*What is needed*
Each line below has to be output exactly, from first to last.
BEGIN
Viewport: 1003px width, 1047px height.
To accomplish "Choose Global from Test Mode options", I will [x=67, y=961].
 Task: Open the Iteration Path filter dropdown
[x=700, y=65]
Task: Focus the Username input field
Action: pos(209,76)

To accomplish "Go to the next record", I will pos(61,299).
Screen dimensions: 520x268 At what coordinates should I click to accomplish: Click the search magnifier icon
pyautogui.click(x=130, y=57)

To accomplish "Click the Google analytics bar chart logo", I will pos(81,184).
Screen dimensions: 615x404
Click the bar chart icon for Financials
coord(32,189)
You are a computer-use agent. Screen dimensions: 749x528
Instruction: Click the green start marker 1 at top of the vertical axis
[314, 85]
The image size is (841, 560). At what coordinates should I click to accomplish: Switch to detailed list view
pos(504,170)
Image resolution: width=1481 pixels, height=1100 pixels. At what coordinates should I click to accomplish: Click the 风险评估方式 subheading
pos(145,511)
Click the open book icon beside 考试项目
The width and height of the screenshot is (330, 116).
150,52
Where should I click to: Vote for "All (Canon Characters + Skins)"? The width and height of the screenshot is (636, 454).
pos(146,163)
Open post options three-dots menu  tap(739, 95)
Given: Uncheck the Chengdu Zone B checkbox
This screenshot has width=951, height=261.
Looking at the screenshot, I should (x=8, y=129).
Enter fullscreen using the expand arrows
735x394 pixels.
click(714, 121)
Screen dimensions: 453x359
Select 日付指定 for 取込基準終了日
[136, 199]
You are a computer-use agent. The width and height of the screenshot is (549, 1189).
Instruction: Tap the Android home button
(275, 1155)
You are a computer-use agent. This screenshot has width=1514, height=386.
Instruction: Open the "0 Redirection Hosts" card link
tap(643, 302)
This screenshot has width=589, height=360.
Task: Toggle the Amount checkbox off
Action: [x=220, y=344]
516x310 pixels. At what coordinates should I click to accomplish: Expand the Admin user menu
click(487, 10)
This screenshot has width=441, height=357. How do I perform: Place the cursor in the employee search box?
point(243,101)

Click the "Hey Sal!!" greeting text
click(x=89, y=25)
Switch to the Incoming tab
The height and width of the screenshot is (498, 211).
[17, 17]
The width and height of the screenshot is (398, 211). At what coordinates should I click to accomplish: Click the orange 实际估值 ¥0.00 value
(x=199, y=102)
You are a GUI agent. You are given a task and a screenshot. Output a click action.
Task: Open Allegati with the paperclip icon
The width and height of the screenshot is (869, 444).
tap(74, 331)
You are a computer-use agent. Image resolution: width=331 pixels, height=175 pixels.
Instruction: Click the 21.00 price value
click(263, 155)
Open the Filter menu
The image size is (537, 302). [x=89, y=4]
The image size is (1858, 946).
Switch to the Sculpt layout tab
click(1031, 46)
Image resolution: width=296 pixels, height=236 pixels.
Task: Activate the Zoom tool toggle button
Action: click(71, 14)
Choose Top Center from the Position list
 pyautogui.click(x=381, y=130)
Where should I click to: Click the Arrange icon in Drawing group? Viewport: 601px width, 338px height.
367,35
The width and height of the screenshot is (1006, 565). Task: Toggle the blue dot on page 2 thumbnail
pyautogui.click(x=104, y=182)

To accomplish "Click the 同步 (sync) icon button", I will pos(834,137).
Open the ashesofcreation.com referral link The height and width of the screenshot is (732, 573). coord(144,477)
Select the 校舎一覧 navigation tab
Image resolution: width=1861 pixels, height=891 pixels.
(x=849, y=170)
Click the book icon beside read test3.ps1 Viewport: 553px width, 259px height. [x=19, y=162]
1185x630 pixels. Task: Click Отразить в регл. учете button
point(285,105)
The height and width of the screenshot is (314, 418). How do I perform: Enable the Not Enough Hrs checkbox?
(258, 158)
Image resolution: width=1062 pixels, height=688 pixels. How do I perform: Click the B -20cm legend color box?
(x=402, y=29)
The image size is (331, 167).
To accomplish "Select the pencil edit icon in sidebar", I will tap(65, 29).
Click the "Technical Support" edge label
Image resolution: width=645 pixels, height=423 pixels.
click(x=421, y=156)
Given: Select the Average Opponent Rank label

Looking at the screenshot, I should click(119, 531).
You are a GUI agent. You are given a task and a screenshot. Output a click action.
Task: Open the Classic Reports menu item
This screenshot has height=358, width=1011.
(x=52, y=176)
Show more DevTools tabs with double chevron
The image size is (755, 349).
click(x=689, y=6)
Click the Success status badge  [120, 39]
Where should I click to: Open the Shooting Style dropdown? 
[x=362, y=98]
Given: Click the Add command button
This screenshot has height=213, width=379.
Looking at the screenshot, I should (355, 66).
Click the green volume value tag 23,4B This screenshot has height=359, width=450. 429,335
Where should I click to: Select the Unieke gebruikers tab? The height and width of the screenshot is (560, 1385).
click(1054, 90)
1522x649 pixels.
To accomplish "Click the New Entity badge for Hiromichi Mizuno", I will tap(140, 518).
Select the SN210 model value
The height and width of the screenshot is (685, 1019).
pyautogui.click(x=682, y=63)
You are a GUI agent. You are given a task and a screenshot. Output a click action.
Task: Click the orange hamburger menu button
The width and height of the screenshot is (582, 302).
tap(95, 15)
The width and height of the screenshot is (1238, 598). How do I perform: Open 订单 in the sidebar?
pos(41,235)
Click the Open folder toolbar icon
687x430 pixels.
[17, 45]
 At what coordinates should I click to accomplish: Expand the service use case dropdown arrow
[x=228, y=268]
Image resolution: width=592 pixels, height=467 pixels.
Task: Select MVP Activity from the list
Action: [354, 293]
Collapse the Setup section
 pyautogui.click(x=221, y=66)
END
*Answer for the task*
Viewport: 1003px width, 1047px height.
To accomplish "Choose Global from Test Mode options", I will [x=67, y=961].
 Task: Open the Iteration Path filter dropdown
[x=700, y=65]
Task: Focus the Username input field
Action: pos(209,76)

To accomplish "Go to the next record", I will pos(61,299).
Screen dimensions: 520x268 At what coordinates should I click to accomplish: Click the search magnifier icon
pyautogui.click(x=130, y=57)

To accomplish "Click the Google analytics bar chart logo", I will pos(81,184).
Screen dimensions: 615x404
Click the bar chart icon for Financials
coord(32,189)
You are a computer-use agent. Screen dimensions: 749x528
Instruction: Click the green start marker 1 at top of the vertical axis
[314, 85]
The image size is (841, 560). At what coordinates should I click to accomplish: Switch to detailed list view
pos(504,170)
Image resolution: width=1481 pixels, height=1100 pixels. At what coordinates should I click to accomplish: Click the 风险评估方式 subheading
pos(145,511)
Click the open book icon beside 考试项目
The width and height of the screenshot is (330, 116).
150,52
Where should I click to: Vote for "All (Canon Characters + Skins)"? The width and height of the screenshot is (636, 454).
pos(146,163)
Open post options three-dots menu  tap(739, 95)
Given: Uncheck the Chengdu Zone B checkbox
This screenshot has width=951, height=261.
Looking at the screenshot, I should (x=8, y=129).
Enter fullscreen using the expand arrows
735x394 pixels.
click(714, 121)
Screen dimensions: 453x359
Select 日付指定 for 取込基準終了日
[136, 199]
You are a computer-use agent. The width and height of the screenshot is (549, 1189).
Instruction: Tap the Android home button
(275, 1155)
You are a computer-use agent. This screenshot has width=1514, height=386.
Instruction: Open the "0 Redirection Hosts" card link
tap(643, 302)
This screenshot has width=589, height=360.
Task: Toggle the Amount checkbox off
Action: [x=220, y=344]
516x310 pixels. At what coordinates should I click to accomplish: Expand the Admin user menu
click(487, 10)
This screenshot has width=441, height=357. How do I perform: Place the cursor in the employee search box?
point(243,101)

Click the "Hey Sal!!" greeting text
click(x=89, y=25)
Switch to the Incoming tab
The height and width of the screenshot is (498, 211).
[17, 17]
The width and height of the screenshot is (398, 211). At what coordinates should I click to accomplish: Click the orange 实际估值 ¥0.00 value
(x=199, y=102)
You are a GUI agent. You are given a task and a screenshot. Output a click action.
Task: Open Allegati with the paperclip icon
The width and height of the screenshot is (869, 444).
tap(74, 331)
You are a computer-use agent. Image resolution: width=331 pixels, height=175 pixels.
Instruction: Click the 21.00 price value
click(263, 155)
Open the Filter menu
The image size is (537, 302). [x=89, y=4]
The image size is (1858, 946).
Switch to the Sculpt layout tab
click(1031, 46)
Image resolution: width=296 pixels, height=236 pixels.
Task: Activate the Zoom tool toggle button
Action: click(71, 14)
Choose Top Center from the Position list
 pyautogui.click(x=381, y=130)
Where should I click to: Click the Arrange icon in Drawing group? Viewport: 601px width, 338px height.
367,35
The width and height of the screenshot is (1006, 565). Task: Toggle the blue dot on page 2 thumbnail
pyautogui.click(x=104, y=182)

To accomplish "Click the 同步 (sync) icon button", I will pos(834,137).
Open the ashesofcreation.com referral link The height and width of the screenshot is (732, 573). coord(144,477)
Select the 校舎一覧 navigation tab
Image resolution: width=1861 pixels, height=891 pixels.
(x=849, y=170)
Click the book icon beside read test3.ps1 Viewport: 553px width, 259px height. [x=19, y=162]
1185x630 pixels. Task: Click Отразить в регл. учете button
point(285,105)
The height and width of the screenshot is (314, 418). How do I perform: Enable the Not Enough Hrs checkbox?
(258, 158)
Image resolution: width=1062 pixels, height=688 pixels. How do I perform: Click the B -20cm legend color box?
(x=402, y=29)
The image size is (331, 167).
To accomplish "Select the pencil edit icon in sidebar", I will tap(65, 29).
Click the "Technical Support" edge label
Image resolution: width=645 pixels, height=423 pixels.
click(x=421, y=156)
Given: Select the Average Opponent Rank label

Looking at the screenshot, I should click(119, 531).
You are a GUI agent. You are given a task and a screenshot. Output a click action.
Task: Open the Classic Reports menu item
This screenshot has height=358, width=1011.
(x=52, y=176)
Show more DevTools tabs with double chevron
The image size is (755, 349).
click(x=689, y=6)
Click the Success status badge  [120, 39]
Where should I click to: Open the Shooting Style dropdown? 
[x=362, y=98]
Given: Click the Add command button
This screenshot has height=213, width=379.
Looking at the screenshot, I should (355, 66).
Click the green volume value tag 23,4B This screenshot has height=359, width=450. 429,335
Where should I click to: Select the Unieke gebruikers tab? The height and width of the screenshot is (560, 1385).
click(1054, 90)
1522x649 pixels.
To accomplish "Click the New Entity badge for Hiromichi Mizuno", I will tap(140, 518).
Select the SN210 model value
The height and width of the screenshot is (685, 1019).
pyautogui.click(x=682, y=63)
You are a GUI agent. You are given a task and a screenshot. Output a click action.
Task: Click the orange hamburger menu button
The width and height of the screenshot is (582, 302).
tap(95, 15)
The width and height of the screenshot is (1238, 598). How do I perform: Open 订单 in the sidebar?
pos(41,235)
Click the Open folder toolbar icon
687x430 pixels.
[17, 45]
 At what coordinates should I click to accomplish: Expand the service use case dropdown arrow
[x=228, y=268]
Image resolution: width=592 pixels, height=467 pixels.
Task: Select MVP Activity from the list
Action: [354, 293]
Collapse the Setup section
 pyautogui.click(x=221, y=66)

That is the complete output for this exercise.